Eh bien ! les hommes qui ne sont pas nés dans la richesse, ou qui n’ont pas fait de la beauté une étude spéciale et constante, veulent cependant s’y connaître. Dès qu’ils ont acquis la faculté de payer les œuvres du pinceau ou du ciseau, n’espérez pas qu’ils prennent conseil avant d’acquérir ce qu’ils destinent à la décoration de leur salon. Fussent-ils même doués d’un bon sens rare dans toutes les autres questions, ils manqueront volontiers de bon sens dans cette question spéciale. Ils peuvent, payer, payer comptant un tableau, une statue; donc ils s’y connaissent, le goût leur est venu avec les écus. S’il s’agissait d’acheter une terre, ils ne se croiraient pas assez éclairés; ils consulteraient avant de se décider. Ils ne signeraient pas l’acquisition d’une forêt sans avoir interrogé quelque madré compère sur la valeur du chêne, du hêtre et du bouleau; mais il s’agit d’un tableau, d’une statue, ils n’ont besoin de recourir à personne, ils possèdent par eux-mêmes des lumières suffisantes. Comme ils ne voient dans la peinture rien au-delà de l’imitation, comme c’est parmi eux que se recrute la clientèle, il n’est pas étonnant que les peintres, pour avoir la vie plus facile, se résignent à les contenter. S’ils essayaient de redresser leur goût, ils s’exposeraient à garder leurs tableaux dans leur atelier. Chez de tels amateurs, qui forment aujourd’hui la majorité, le portrait de Meudon ou de Saint-Cloud obtiendra grand crédit; la ressemblance d’un orme excite en eux des frémissemens d’admiration. Comment les peintres se hasarderaient-ils à dessiller leurs yeux? N’auraient-ils pas à craindre le sort de Gil Blas chez l’archevêque de Grenade? Ils commencent par leur donner raison, et finissent par croire que l’imitation est le dernier mot de la peinture.

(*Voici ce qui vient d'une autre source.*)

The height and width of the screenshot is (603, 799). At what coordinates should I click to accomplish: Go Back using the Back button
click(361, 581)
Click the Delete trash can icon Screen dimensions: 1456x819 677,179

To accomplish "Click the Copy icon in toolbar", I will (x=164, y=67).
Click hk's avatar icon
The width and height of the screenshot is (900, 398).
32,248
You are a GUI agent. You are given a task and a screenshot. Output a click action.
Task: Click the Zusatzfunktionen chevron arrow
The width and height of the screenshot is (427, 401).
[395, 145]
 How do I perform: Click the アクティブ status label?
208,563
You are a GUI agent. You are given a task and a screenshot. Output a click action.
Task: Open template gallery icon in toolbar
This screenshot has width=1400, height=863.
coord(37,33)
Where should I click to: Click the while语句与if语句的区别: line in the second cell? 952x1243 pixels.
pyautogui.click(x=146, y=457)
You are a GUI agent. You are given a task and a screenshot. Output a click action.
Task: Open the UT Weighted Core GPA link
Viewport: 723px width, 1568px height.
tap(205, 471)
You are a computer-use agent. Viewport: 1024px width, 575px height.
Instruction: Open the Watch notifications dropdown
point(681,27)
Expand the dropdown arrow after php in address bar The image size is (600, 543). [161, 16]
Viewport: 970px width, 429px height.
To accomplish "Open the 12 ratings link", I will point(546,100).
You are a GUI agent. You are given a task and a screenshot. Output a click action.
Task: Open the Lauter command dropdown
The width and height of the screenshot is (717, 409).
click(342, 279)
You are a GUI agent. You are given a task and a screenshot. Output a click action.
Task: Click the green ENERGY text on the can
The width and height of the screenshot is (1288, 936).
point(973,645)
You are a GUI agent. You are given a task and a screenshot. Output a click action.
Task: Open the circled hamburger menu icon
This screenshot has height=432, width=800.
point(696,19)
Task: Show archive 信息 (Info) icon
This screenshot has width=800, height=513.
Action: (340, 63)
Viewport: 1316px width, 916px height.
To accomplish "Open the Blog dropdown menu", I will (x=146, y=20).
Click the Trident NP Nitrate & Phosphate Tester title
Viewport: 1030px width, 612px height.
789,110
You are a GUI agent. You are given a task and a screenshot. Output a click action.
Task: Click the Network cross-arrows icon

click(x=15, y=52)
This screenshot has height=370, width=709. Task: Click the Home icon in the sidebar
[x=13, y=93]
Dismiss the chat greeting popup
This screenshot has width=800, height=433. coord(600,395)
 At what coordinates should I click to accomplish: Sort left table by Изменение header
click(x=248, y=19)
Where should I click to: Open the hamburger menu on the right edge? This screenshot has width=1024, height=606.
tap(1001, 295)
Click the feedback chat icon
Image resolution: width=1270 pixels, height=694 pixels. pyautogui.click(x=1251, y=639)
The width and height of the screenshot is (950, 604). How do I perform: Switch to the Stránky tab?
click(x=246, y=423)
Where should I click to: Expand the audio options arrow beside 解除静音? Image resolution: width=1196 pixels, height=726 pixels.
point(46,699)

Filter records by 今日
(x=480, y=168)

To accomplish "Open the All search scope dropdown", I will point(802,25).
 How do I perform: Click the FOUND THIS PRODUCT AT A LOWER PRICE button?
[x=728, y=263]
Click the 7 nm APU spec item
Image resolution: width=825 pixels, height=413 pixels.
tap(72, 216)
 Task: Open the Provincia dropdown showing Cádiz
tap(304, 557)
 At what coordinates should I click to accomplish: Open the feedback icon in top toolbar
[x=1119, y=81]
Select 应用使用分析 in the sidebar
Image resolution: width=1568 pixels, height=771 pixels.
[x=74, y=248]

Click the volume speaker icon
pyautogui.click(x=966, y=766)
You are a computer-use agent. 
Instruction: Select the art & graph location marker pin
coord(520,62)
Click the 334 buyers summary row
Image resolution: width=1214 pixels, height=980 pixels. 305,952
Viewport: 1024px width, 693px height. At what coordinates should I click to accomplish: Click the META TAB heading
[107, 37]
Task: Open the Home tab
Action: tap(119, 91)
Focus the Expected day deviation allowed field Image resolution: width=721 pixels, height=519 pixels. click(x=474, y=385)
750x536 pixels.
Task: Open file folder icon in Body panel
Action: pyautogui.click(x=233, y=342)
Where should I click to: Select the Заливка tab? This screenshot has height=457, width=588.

Est-il nécessaire d’expliquer comment la transformation du sentiment religieux a rétréci le champ de la pensée dans le domaine de l’art? A ne considérer l’idée de Dieu que sous l’aspect purement scientifique, il est impossible de ne pas reconnaître que cette idée élève l’âme qui en a pris possession. Or, si l’idée de Dieu exerce une action salutaire sur le développement de l’intelligence, les traditions merveilleuses qui se rattachent au berceau de la religion chrétienne n’ont pas moins d’importance pour le développement de l’art. A cet égard, les prouves abondent, et je n’aurais que l’embarras du choix. La partie morale de la religion chrétienne n’offrira jamais à la peinture autant de ressources que la partie merveilleuse. Les plus éloquentes paraboles, s’il était donné au pinceau de les traduire, et pour ma part j’en doute fort, n’offriraient pas le même intérêt que les miracles racontés par l’Evangile. Il ne s’agit pas pour nous de déplorer cette transformation, mais de l’accepter, puisque nous ne pouvons pas refaire le passé.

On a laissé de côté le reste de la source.